Kitesurf Lessons in Dakhla for Beginners

Kitesurfing in Dakhla, Morocco

In short: Dakhla is one of the easier places in the world to learn to kite. Search for kitesurf lessons Dakhla and you get back a long list of camps, and nearly all of them teach on the same water: the lagoon. It is a wide sheet of shallow, flat water that sits between the town’s peninsula and the mainland, sheltered from the Atlantic swell. You can stand up in large parts of it, the wind is steady for months on end, and there is very little to crash into. That combination is what makes it forgiving for a first week on the water.

Why the lagoon suits first-timers

Learning to kite is mostly about having room to make mistakes. On the Dakhla lagoon you get that. The water is flat, so you are not fighting waves while you try to control a kite for the first time. Wide sandy shallows mean an instructor can walk out next to you and you can put your feet down when things go sideways. And because the wind comes off the land at an angle across the lagoon, if you drift, you drift back toward the shore rather than out to sea.

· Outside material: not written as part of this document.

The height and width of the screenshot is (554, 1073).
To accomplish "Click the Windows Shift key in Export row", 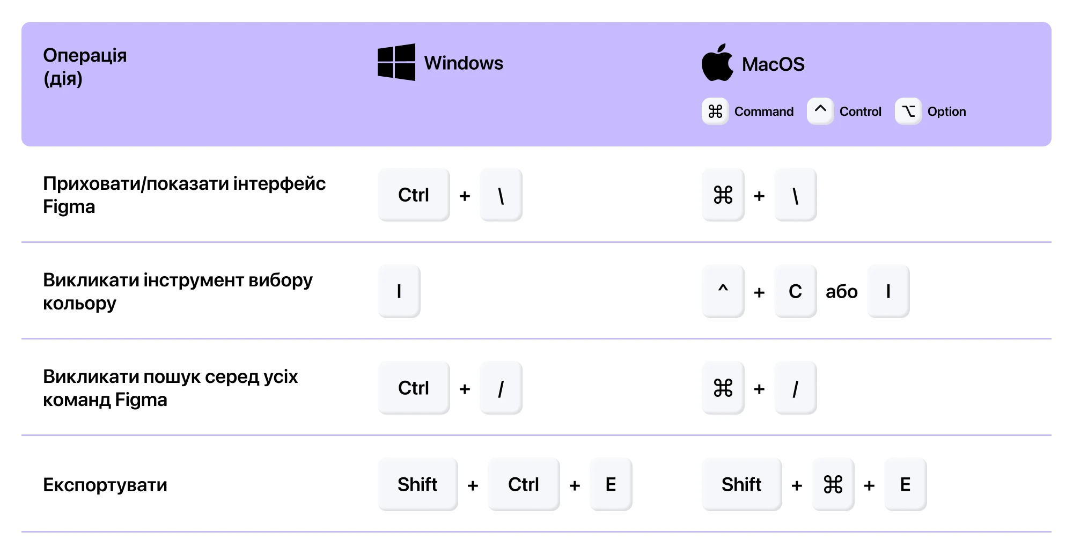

The tide matters here. At low water the lagoon empties out and huge sandbars appear, which is when the standing-depth practice is at its best. At high water it gets deeper and choppier. Any decent school plans lessons around the tide, so the times of your sessions may shift day to day.

When the wind blows

Dakhla gets wind almost the whole year, driven by the trade winds that run down the Atlantic coast from the north and northeast. The strongest, most reliable stretch runs from around April through September, when it can blow hard for days without a break. Spring and early summer are the classic learning months because the wind is consistent without always being at the top end.

Winter, roughly November to February, is quieter. There are still windy days, but you get more gaps, and if you are only in town for three or four days you might lose a session or two to light air. If your whole trip is built around lessons, the shoulder of spring is the safer bet.

What a beginner course actually covers

Most schools in Dakhla teach to the IKO system, which breaks learning into clear stages. A typical beginner path looks like this:

  • Ground handling: setting up, launching, and flying the kite on the beach before you ever touch the water
  • Body dragging: getting pulled through the water without the board, and learning to recover the kite
  • Water start: getting the board on your feet and riding your first few meters
  • Riding and stopping: holding an edge, going both ways, and staying upwind

Reaching your first real rides usually takes somewhere between six and twelve hours of instruction, spread over several days. Some people click fast, others need more time, and wind conditions change the pace. Do not judge yourself against a poster; the lagoon is patient.

Lessons in a group or one to one

You will usually choose between private lessons and small semi-private groups. Both work on the lagoon; it comes down to budget and how fast you want to progress.

FormatBest forTrade-off
Private (one to one)Fastest progress, nervous beginners, limited daysCosts more per hour
Semi-private (two students)Couples or friends, sharing the costYou share the instructor’s water time
Small group courseSolo travelers on a budget, meeting peopleMore waiting between turns on the kite

If you only have a few days and want to leave able to ride, private time pays off. If you are relaxed about it and want to stretch the trip, a group course is fine and often more social.

What to bring and what the school provides

Schools supply the kit that matters: kite, board, bar, harness, and a wetsuit. You do not need to arrive with your own gear for a first course. A few things are worth packing yourself:

  • A wetsuit is not optional even in summer. The Atlantic here runs cold because of coastal upwelling, so water in the high teens to low twenties Celsius is normal. Schools have suits, but if you own one you like, bring it.
  • Reef booties help on the sandbars and shells.
  • Strong reef-safe sunscreen and a rash guard. The reflected glare off the shallow water burns you fast.
  • A cheap pair of sunglasses with a strap for downtime, and a warm layer for the drive back to town after sunset.

Most of the kite camps sit along the lagoon shore several kilometers south of Dakhla town, so many people stay at the camp itself and eat there. If you sleep in town instead, factor in the transfer each day.

Planning your Dakhla trip? If lessons are the reason you are going, book the course before you lock in flights so the school’s calendar and your dates actually line up. Check availability and options.

Frequently asked questions

Do I need to be a strong swimmer?

You should be comfortable in water and able to swim, but the lagoon’s standing depth takes a lot of the fear out of it. You wear a harness and often a flotation vest, and your instructor stays close during the early sessions.

How many days should I plan for a beginner course?

Give yourself at least four or five days on the ground. That leaves room for the six to twelve hours of lessons plus a buffer for a light-wind day when nobody goes out.

Is Dakhla too advanced for someone who has never kited?

Not at all. The lagoon is one of the reasons people call Dakhla a beginner-friendly spot. The ocean side has waves and stronger conditions for experienced riders, but you can learn entirely on the flat water and never go near the swell.

Can I try kiting for a single day?

You can book a taster session, and it is a good way to see if you like the sport. Just know that one session rarely gets you riding on your own; it gets you flying a kite and understanding what the full course involves.